> **Directions**
Copy the entire listing exactly.

> **The records**
#####
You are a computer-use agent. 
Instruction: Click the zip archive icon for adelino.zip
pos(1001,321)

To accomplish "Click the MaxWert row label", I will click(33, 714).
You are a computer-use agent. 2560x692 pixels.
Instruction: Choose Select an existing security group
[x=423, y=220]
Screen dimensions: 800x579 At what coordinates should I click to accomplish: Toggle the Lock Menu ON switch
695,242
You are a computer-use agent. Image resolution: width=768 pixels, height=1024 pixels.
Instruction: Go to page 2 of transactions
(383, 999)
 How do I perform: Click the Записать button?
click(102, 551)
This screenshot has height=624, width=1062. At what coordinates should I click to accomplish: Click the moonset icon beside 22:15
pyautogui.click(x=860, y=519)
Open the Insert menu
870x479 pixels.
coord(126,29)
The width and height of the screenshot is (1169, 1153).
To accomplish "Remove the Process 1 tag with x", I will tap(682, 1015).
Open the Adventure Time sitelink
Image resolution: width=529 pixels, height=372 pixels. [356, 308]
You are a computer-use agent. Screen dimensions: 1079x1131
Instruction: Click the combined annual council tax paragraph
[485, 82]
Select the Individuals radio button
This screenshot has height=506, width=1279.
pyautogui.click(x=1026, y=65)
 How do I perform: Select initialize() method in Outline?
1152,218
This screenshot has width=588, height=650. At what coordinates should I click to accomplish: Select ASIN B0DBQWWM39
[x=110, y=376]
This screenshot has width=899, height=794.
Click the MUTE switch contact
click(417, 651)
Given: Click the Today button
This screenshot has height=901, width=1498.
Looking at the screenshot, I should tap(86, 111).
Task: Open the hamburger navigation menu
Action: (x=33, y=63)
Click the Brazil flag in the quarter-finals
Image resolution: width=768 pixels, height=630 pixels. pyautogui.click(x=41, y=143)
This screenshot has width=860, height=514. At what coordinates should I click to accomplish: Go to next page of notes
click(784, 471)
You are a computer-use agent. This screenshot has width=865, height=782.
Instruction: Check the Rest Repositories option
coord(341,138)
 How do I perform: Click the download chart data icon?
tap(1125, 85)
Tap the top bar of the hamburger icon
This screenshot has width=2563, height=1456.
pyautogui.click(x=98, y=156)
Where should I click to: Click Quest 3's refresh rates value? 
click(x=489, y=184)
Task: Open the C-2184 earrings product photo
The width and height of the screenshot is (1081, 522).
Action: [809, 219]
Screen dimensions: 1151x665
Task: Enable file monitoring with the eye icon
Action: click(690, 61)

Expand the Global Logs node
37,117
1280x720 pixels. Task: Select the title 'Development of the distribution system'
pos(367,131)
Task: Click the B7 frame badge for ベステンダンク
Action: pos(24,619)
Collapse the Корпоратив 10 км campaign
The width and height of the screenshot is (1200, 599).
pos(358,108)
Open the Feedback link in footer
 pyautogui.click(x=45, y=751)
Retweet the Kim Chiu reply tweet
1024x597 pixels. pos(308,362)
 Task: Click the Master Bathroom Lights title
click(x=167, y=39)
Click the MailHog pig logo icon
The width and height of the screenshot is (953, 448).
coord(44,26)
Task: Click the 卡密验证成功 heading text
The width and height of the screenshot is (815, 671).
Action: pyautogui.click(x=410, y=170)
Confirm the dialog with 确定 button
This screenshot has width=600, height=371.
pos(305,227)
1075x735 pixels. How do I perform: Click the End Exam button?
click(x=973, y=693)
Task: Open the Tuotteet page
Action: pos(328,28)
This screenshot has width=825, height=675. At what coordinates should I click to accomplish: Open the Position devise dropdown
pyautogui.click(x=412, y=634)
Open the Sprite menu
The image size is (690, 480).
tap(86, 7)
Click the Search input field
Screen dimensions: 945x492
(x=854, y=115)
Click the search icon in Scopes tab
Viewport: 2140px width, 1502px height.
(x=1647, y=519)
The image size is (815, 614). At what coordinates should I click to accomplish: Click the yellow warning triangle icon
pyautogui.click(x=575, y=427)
#####
> **Response**
You are a computer-use agent. 
Instruction: Click the zip archive icon for adelino.zip
pos(1001,321)

To accomplish "Click the MaxWert row label", I will click(33, 714).
You are a computer-use agent. 2560x692 pixels.
Instruction: Choose Select an existing security group
[x=423, y=220]
Screen dimensions: 800x579 At what coordinates should I click to accomplish: Toggle the Lock Menu ON switch
695,242
You are a computer-use agent. Image resolution: width=768 pixels, height=1024 pixels.
Instruction: Go to page 2 of transactions
(383, 999)
 How do I perform: Click the Записать button?
click(102, 551)
This screenshot has height=624, width=1062. At what coordinates should I click to accomplish: Click the moonset icon beside 22:15
pyautogui.click(x=860, y=519)
Open the Insert menu
870x479 pixels.
coord(126,29)
The width and height of the screenshot is (1169, 1153).
To accomplish "Remove the Process 1 tag with x", I will tap(682, 1015).
Open the Adventure Time sitelink
Image resolution: width=529 pixels, height=372 pixels. [356, 308]
You are a computer-use agent. Screen dimensions: 1079x1131
Instruction: Click the combined annual council tax paragraph
[485, 82]
Select the Individuals radio button
This screenshot has height=506, width=1279.
pyautogui.click(x=1026, y=65)
 How do I perform: Select initialize() method in Outline?
1152,218
This screenshot has width=588, height=650. At what coordinates should I click to accomplish: Select ASIN B0DBQWWM39
[x=110, y=376]
This screenshot has width=899, height=794.
Click the MUTE switch contact
click(417, 651)
Given: Click the Today button
This screenshot has height=901, width=1498.
Looking at the screenshot, I should tap(86, 111).
Task: Open the hamburger navigation menu
Action: (x=33, y=63)
Click the Brazil flag in the quarter-finals
Image resolution: width=768 pixels, height=630 pixels. pyautogui.click(x=41, y=143)
This screenshot has width=860, height=514. At what coordinates should I click to accomplish: Go to next page of notes
click(784, 471)
You are a computer-use agent. This screenshot has width=865, height=782.
Instruction: Check the Rest Repositories option
coord(341,138)
 How do I perform: Click the download chart data icon?
tap(1125, 85)
Tap the top bar of the hamburger icon
This screenshot has width=2563, height=1456.
pyautogui.click(x=98, y=156)
Where should I click to: Click Quest 3's refresh rates value? 
click(x=489, y=184)
Task: Open the C-2184 earrings product photo
The width and height of the screenshot is (1081, 522).
Action: [809, 219]
Screen dimensions: 1151x665
Task: Enable file monitoring with the eye icon
Action: click(690, 61)

Expand the Global Logs node
37,117
1280x720 pixels. Task: Select the title 'Development of the distribution system'
pos(367,131)
Task: Click the B7 frame badge for ベステンダンク
Action: pos(24,619)
Collapse the Корпоратив 10 км campaign
The width and height of the screenshot is (1200, 599).
pos(358,108)
Open the Feedback link in footer
 pyautogui.click(x=45, y=751)
Retweet the Kim Chiu reply tweet
1024x597 pixels. pos(308,362)
 Task: Click the Master Bathroom Lights title
click(x=167, y=39)
Click the MailHog pig logo icon
The width and height of the screenshot is (953, 448).
coord(44,26)
Task: Click the 卡密验证成功 heading text
The width and height of the screenshot is (815, 671).
Action: pyautogui.click(x=410, y=170)
Confirm the dialog with 确定 button
This screenshot has width=600, height=371.
pos(305,227)
1075x735 pixels. How do I perform: Click the End Exam button?
click(x=973, y=693)
Task: Open the Tuotteet page
Action: pos(328,28)
This screenshot has width=825, height=675. At what coordinates should I click to accomplish: Open the Position devise dropdown
pyautogui.click(x=412, y=634)
Open the Sprite menu
The image size is (690, 480).
tap(86, 7)
Click the Search input field
Screen dimensions: 945x492
(x=854, y=115)
Click the search icon in Scopes tab
Viewport: 2140px width, 1502px height.
(x=1647, y=519)
The image size is (815, 614). At what coordinates should I click to accomplish: Click the yellow warning triangle icon
pyautogui.click(x=575, y=427)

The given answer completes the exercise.